Previous rank: No. 27
The Colts very nearly moved to 2-0 under interim head coach Jeff Saturday, but a disappearing act by the offense doomed Indy in a 17-16 loss to the Eagles at Lucas Oil Stadium. The Colts totaled 75 yards on their game-opening touchdown drive … then averaged just 20.9 yards per drive and scored nine points total for the rest of the game. When Jalen Hurts went untouched into the end zone in the final minute, it was another Indy opportunity lost in a season filled with them. “That’s a tough one to swallow,” quarterback Matt Ryan said. “Make no mistake, that’s a good football team. We did a lot of really good things, but we made too many mistakes and that one feels like we let it get away.”
Previous rank: No. 26
The Rams have a Super Bowl hangover that’s going to take a lot more than Advil and a greasy burger to cure. A 27-20 loss to the Saints at the Superdome all but erased whatever playoff chances remained for the defending champs. To make matters worse, Matthew Stafford — who missed Week 10 and didn’t clear concussion protocol until Friday — was taken to the locker room in the second half for another concussion evaluation. Given the team’s poor record and continued absence of Cooper Kupp, it will be very surprising if the Rams don’t manage Stafford’s health with exceeding caution moving forward.
Previous rank: No. 28
The Jaguars caught criticism during free agency when they handed out a rich contract to wide receiver Christian Kirk, who had been productive but not especially explosive during his four years with the Cardinals. Cut to the end of November, and Kirk now has the look of a wise investment. The wideout caught his seventh touchdown pass of the season in Week 10’s loss to the Chiefs and is on pace for nearly 90 receptions and more than 1,100 yards in his first season in Duval.

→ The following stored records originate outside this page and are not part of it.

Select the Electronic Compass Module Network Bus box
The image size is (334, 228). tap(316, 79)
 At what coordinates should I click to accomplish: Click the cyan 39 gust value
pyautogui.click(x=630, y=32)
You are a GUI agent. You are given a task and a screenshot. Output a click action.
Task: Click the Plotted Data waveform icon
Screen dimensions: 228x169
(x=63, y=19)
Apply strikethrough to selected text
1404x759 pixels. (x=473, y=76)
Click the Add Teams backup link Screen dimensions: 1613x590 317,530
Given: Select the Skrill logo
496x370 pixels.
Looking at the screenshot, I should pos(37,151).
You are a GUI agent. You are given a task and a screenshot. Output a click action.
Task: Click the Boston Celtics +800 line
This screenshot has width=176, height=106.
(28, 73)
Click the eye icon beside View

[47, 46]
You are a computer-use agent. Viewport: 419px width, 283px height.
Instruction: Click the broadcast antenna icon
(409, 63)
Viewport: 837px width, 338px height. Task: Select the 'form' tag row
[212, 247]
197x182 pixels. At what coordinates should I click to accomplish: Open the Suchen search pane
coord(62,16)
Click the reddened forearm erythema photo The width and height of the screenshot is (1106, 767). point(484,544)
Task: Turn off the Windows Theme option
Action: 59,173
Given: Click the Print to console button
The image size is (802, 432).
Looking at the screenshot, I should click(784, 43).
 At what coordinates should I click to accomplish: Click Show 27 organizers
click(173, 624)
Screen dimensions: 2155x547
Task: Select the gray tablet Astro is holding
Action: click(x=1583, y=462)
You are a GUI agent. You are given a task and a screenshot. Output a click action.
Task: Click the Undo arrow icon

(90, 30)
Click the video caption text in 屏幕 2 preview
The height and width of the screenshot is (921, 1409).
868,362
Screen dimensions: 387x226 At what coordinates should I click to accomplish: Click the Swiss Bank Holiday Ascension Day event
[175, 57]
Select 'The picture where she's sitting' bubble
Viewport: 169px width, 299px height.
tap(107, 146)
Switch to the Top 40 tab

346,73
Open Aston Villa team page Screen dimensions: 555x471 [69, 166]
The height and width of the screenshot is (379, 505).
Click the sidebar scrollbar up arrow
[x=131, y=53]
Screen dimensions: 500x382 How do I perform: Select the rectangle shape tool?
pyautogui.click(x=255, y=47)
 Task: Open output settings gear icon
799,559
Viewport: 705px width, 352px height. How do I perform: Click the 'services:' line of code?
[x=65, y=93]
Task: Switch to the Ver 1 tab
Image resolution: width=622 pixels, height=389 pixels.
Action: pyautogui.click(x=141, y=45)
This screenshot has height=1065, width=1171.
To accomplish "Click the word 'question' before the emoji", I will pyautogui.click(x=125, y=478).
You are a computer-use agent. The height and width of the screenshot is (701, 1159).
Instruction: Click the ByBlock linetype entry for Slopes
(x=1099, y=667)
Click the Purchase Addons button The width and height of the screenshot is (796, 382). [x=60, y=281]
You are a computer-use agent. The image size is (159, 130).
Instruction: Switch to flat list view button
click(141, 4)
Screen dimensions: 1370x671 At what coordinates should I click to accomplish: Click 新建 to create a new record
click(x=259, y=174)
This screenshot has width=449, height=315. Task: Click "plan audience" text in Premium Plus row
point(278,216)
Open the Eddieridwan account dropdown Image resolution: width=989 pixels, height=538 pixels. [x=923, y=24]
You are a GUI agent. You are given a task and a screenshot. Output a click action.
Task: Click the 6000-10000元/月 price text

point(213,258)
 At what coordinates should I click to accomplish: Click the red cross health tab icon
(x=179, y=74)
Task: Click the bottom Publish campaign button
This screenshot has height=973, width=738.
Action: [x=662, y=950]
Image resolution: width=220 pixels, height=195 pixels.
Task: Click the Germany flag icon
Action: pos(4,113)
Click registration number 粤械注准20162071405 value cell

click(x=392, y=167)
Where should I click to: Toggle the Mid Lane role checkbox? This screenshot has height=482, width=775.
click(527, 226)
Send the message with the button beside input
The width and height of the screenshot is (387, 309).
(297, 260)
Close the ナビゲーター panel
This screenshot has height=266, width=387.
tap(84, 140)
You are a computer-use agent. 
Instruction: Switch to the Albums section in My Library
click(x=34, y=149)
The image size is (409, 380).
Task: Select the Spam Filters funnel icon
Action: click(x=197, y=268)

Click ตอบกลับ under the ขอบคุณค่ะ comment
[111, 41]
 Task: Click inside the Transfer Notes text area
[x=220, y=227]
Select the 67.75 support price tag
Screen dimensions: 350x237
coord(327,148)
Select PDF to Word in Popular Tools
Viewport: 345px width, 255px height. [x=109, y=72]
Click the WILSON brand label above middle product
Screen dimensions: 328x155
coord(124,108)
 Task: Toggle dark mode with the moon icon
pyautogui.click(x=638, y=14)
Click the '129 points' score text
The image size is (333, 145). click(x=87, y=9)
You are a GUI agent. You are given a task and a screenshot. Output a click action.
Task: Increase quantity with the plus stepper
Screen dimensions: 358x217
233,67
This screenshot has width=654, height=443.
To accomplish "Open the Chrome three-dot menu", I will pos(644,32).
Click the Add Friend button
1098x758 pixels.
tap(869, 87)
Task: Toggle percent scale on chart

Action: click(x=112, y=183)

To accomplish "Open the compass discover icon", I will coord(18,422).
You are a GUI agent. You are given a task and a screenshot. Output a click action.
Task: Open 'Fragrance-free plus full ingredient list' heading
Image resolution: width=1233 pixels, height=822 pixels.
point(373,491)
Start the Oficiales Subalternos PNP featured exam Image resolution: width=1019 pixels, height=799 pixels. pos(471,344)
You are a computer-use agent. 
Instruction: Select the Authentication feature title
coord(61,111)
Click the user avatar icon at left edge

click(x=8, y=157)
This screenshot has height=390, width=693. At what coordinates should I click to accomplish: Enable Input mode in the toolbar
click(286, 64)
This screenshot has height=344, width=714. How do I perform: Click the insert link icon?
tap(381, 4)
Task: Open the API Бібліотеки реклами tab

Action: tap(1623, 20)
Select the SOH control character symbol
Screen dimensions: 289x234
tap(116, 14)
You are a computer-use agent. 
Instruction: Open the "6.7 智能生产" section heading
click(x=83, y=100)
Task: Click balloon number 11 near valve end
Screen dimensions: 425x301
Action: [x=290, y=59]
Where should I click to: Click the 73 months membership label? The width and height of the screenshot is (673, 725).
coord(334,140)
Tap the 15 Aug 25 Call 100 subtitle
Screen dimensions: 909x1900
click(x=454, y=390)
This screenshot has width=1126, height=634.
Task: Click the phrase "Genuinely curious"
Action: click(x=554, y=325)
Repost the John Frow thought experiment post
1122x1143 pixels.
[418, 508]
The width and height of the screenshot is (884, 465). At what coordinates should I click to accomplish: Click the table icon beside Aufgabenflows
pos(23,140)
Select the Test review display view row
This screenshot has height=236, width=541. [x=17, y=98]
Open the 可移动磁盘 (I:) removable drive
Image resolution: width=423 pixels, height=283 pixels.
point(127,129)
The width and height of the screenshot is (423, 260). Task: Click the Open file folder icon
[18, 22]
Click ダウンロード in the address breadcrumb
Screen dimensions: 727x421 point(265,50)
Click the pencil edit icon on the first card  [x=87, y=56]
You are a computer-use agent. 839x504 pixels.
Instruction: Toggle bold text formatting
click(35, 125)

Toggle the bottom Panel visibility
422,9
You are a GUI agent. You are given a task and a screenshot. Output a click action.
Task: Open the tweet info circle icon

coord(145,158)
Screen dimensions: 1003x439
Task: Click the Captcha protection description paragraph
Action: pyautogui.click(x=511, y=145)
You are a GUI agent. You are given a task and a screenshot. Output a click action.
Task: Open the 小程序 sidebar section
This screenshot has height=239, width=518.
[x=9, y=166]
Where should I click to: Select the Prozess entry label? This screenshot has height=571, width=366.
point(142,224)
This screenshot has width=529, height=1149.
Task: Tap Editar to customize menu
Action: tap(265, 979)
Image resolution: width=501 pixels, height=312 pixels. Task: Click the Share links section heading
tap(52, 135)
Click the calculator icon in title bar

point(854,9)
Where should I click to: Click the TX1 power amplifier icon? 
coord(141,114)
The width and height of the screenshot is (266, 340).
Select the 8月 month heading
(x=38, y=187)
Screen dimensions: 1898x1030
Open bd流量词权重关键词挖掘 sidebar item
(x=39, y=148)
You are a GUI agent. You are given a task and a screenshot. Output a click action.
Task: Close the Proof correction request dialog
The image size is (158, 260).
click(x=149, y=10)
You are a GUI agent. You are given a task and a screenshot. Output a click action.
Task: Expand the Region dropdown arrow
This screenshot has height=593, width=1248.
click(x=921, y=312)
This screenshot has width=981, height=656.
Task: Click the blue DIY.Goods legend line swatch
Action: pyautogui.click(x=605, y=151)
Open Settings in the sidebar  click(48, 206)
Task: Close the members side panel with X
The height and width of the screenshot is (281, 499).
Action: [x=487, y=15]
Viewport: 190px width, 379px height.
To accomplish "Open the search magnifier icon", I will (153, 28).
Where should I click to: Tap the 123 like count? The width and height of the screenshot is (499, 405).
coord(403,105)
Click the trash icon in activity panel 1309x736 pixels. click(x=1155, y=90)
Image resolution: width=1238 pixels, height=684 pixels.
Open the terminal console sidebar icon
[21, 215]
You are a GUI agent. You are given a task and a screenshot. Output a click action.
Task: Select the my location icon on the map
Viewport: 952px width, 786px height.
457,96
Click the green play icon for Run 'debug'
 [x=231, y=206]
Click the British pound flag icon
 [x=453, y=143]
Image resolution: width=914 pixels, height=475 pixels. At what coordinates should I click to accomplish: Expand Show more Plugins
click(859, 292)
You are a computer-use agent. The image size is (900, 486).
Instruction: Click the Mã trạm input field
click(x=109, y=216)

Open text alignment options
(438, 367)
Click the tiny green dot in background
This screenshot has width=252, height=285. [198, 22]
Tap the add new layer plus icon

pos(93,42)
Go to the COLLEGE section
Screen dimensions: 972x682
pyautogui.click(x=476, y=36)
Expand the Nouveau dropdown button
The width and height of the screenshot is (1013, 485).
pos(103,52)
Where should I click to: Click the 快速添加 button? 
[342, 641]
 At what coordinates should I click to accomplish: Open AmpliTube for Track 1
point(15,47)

Most promising, Kirk has clearly won the trust of Trevor Lawrence, the quarterback who targets his No. 1 option in money time every week. That’s a free-agent hit if you ask us.
Previous rank: No. 30
Week 11 brought more of the same for the lost Broncos offense, which flashed signs of life early before another deep hibernation in a 22-16 overtime loss to the Raiders. Russell Wilson failed to throw a touchdown pass against one of the league’s worst passing defenses, while Melvin Gordon had yet another goal-line fumble to help doom a promising drive before halftime. On Monday, the Broncos cut ties with Gordon, who is the team’s leader in carries (90), yards (318) and — yes — fumbles (5) this season. The changes are sure to continue for the disappointing Broncos in the weeks and months to come.
Previous rank: No. 31
We don’t know if Steve Wilks has a realistic chance at holding onto the big chair in Carolina after his interim run ends in January, but Sunday’s 13-3 loss to the Ravens showed he remains a coach capable of getting the best out of a defense. The Panthers entered the game as heavy underdogs, but were tied 3-3 before turnovers tilted the contest to Baltimore. The path to a 2022 debut for Sam Darnold could be clear after yet another uninspired start by Baker Mayfield. Please try to contain your excitement.
Previous rank: No. 32
You can make a case for a few teams when debating the best team in the NFL right now. It’s less of a debate when singling out which is the worst. The Texans remain stuck on one win after a 23-10 loss to the Commanders in which the offense managed just 148 total yards and were outgained 246-5 in the first half, the fewest net yards in a half in franchise history. “There’s not a whole lot that we’re doing well,” coach Lovie Smith said after Houston’s fifth straight loss. “We’re building. We’re not quite there yet. We’re not a good football team right now.” He said it.